The Society was concerned that the Mother had often been misleading about her off and on relationship with H.O. When the Mother was pregnant with J.B. she told the worker that her relationship with H.O. was over several months prior thereto. After the child was born however, the worker called the Mother and heard a voicemail regarding how to leave messages for the Mother or H.O. She was quoted as underestimating an assault on her by H.O. on May 20th, 2016 during which he split her lip. On June 9th, 2016, she told the worker she was “done with H.O” and would look into domestic violence counselling. On July 4th, 2016 however, she told the worker she was no longer willing to have counselling for domestic violence.
The Society has counted 17 police incident reports from April 2015 to May 28th, 2016. Nine of these incidents involved verbal or domestic conflict between the Mother and H.O. The remaining ones concerned incidents of theft, unauthorized contact between the Mother and H.O., assault and mischief. In addition, there were 4 other charges that involved the Mother and H.O. for which the police were unable to release disclosure.

> _Recorded information_
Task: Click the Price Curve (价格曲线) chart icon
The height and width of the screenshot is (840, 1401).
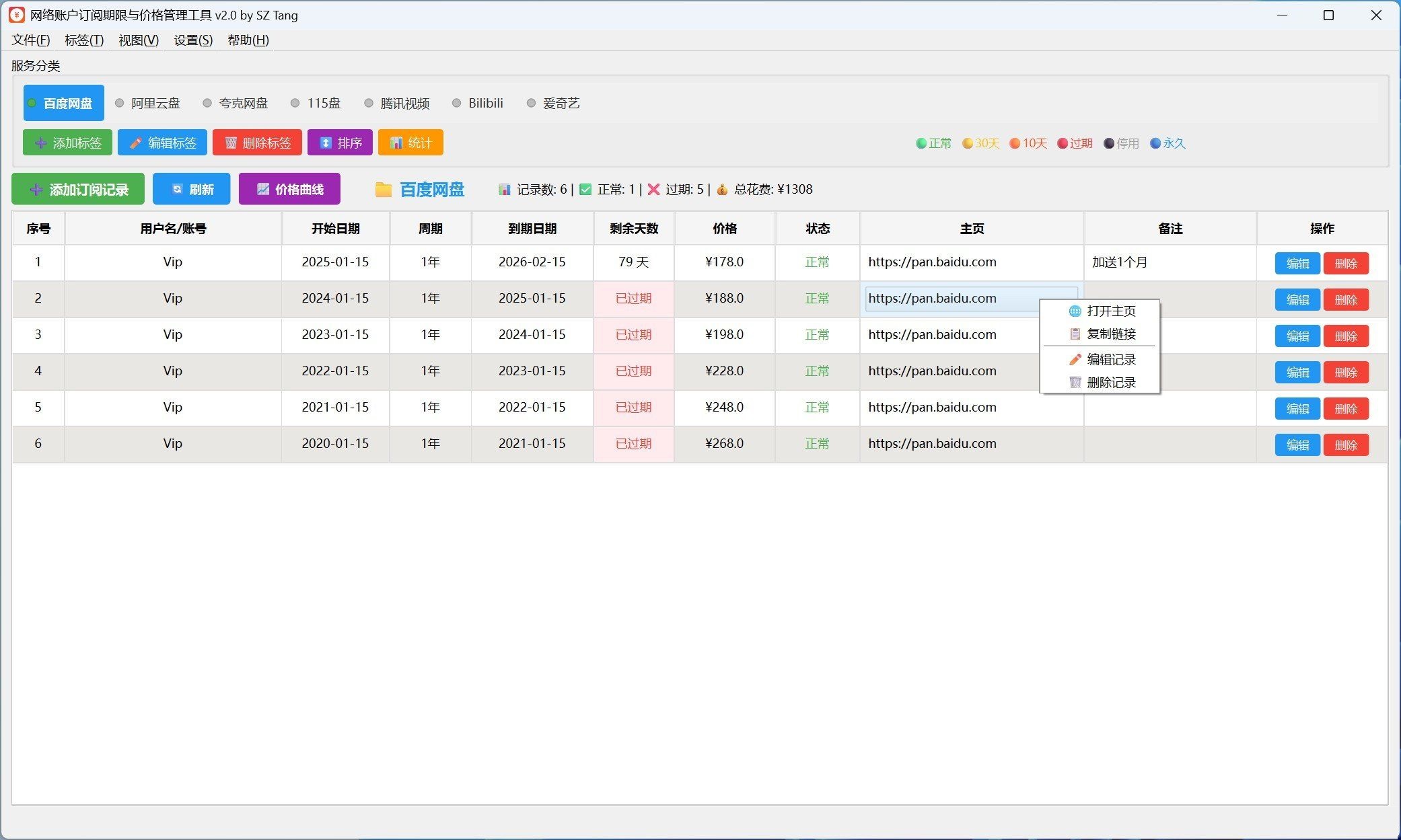Action: [263, 190]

> _Task instructions_
1. Can you reproduce, word for word, the stretch of the passage from "The Society was" through "for domestic violence."?
2. Do these statements agree with the passage? Answer yes or no for each, quoting the deciding words. (a) The Society counted 17 police incident reports from April 2015 to May 28th, 2016. (b) On July 4th, 2016, the Mother agreed to domestic violence counselling. (c) Most of the counted incidents involved verbal or domestic conflict between the Mother and H.O.
The listing is separate material with no connection to the passage.

> _Solutions to the problems_
1.
The Society was concerned that the Mother had often been misleading about her off and on relationship with H.O. When the Mother was pregnant with J.B. she told the worker that her relationship with H.O. was over several months prior thereto. After the child was born however, the worker called the Mother and heard a voicemail regarding how to leave messages for the Mother or H.O. She was quoted as underestimating an assault on her by H.O. on May 20th, 2016 during which he split her lip. On June 9th, 2016, she told the worker she was “done with H.O” and would look into domestic violence counselling. On July 4th, 2016 however, she told the worker she was no longer willing to have counselling for domestic violence.

2.
(a) Yes: "The Society has counted 17 police incident reports from April 2015 to May 28th, 2016."
(b) No: "On July 4th, 2016 however, she told the worker she was no longer willing to have counselling for domestic violence."
(c) Yes: "Nine of these incidents involved verbal or domestic conflict between the Mother and H.O."